Passage provided
Segment Open

AbCellera Biologics Inc.
- Company type: Public
- Traded as: Nasdaq: ABCL
- Industry: Biotechnology; Pharmaceutical;
- Founded: 2012; 14 years ago
- Headquarters: Vancouver, British Columbia
- Revenue: 38 million (2023)
- Net income: US $-163 million (2024)
- Number of employees: 596 (2024)
- Website: abcellera.com

= AbCellera =

Biotechnology company in Vancouver, Canada

AbCellera Biologics Inc. is a Vancouver, British Columbia-based biotechnology company that discovers and develops antibody therapeutics. The company is best known for its leading role in the Pandemic Prevention Platform, a project of DARPA's Biological Technologies Office. AbCellera utilizes a proprietary technology platform, which they claim can develop "medical countermeasures within 60 days." Its platform for single-cell screening was initially developed at the University of British Columbia.

== History ==
AbCellera was founded in 2012 by biomedical researchers Carl Hansen, Véronique Lecault, Kevin Heyries, Daniel Da Costa, Kathleen Lisaingo, and Oleh Petriv. In November 2016, the company received a 645K grant from the Bill & Melinda Gates Foundation to develop a test for tuberculosis. In September 2018, a $10M series A round of funding was closed. In May 2020, a $105M series B round of funding was closed.

In January 2017, AbCellera announced that it would be collaborating with Pfizer to discover and develop antibodies against "undisclosed membrane protein targets.”

In September 2021, the company announced a multi-year agreement with Moderna to develop mRNA-based antibody treatments against multiple diseases.

In January 2022, the company received a $1.5 million grant from the Bill & Melinda Gates Foundation to identify monoclonal antibodies against respiratory syncytial virus (RSV).

Segment Closed

What you need to do
Continue the AbCellera article, picking up right after its last sentence. The data that comes next has nothing to do with this.

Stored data
Segment Open

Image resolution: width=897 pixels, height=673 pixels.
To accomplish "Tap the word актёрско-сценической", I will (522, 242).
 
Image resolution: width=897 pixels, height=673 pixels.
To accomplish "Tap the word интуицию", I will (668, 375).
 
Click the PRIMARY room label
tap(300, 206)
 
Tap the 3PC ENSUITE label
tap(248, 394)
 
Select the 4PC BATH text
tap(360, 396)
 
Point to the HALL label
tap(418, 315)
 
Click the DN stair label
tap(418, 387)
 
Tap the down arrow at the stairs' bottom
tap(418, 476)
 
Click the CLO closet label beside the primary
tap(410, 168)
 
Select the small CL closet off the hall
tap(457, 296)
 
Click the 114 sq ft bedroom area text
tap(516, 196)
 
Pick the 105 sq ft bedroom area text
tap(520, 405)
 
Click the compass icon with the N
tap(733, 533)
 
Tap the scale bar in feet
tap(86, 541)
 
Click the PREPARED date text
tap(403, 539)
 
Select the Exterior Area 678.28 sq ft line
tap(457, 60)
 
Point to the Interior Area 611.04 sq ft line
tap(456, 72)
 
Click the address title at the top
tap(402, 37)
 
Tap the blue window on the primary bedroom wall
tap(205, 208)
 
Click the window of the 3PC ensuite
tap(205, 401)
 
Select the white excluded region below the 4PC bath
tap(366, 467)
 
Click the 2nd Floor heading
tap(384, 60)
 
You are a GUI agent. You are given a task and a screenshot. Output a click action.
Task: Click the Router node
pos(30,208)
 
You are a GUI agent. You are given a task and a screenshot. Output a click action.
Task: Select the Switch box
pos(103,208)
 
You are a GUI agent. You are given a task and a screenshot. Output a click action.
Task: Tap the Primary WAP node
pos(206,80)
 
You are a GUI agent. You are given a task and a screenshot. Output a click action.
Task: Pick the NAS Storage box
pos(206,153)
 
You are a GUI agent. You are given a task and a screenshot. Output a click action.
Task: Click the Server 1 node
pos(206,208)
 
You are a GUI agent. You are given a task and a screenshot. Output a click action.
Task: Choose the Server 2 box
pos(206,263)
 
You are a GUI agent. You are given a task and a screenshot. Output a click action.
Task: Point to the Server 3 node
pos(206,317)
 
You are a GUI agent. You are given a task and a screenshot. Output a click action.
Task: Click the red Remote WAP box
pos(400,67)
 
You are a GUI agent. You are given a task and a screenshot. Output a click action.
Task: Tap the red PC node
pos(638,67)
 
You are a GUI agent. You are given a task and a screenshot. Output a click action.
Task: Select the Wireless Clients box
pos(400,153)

Segment Closed

Task answer
== Product development ==

=== COVID-19 treatments ===
In June 2020, AbCellera announced it had begun the world's first study of a potential antibody treatment against COVID-19, with a Phase 1 trial of LY-CoV555 (Bamlanivimab), in collaboration with Eli Lilly and Company. The drug was granted an Emergency Use Authorization by the U.S. Food and Drug Administration in November 2020, and subsequently renewed in February and March 2021. The EUA was revoked in April 2021, with the FDA citing an updated conclusion that "the known and potential benefits of bamlanivimab alone no longer outweigh the known and potential risks for the product," because of significantly reduced efficacy against emerging variants of SARS-CoV-2.

A second COVID-19 antibody - Bebtelovimab - was given Emergency Use Authorization in February 2022, with the U.S. Government committing to a $720 million purchase of up to 600,000 doses. The FDA revoked the authorization in November 2022 as the drug was no longer expected to be effective against new subvariants of the virus.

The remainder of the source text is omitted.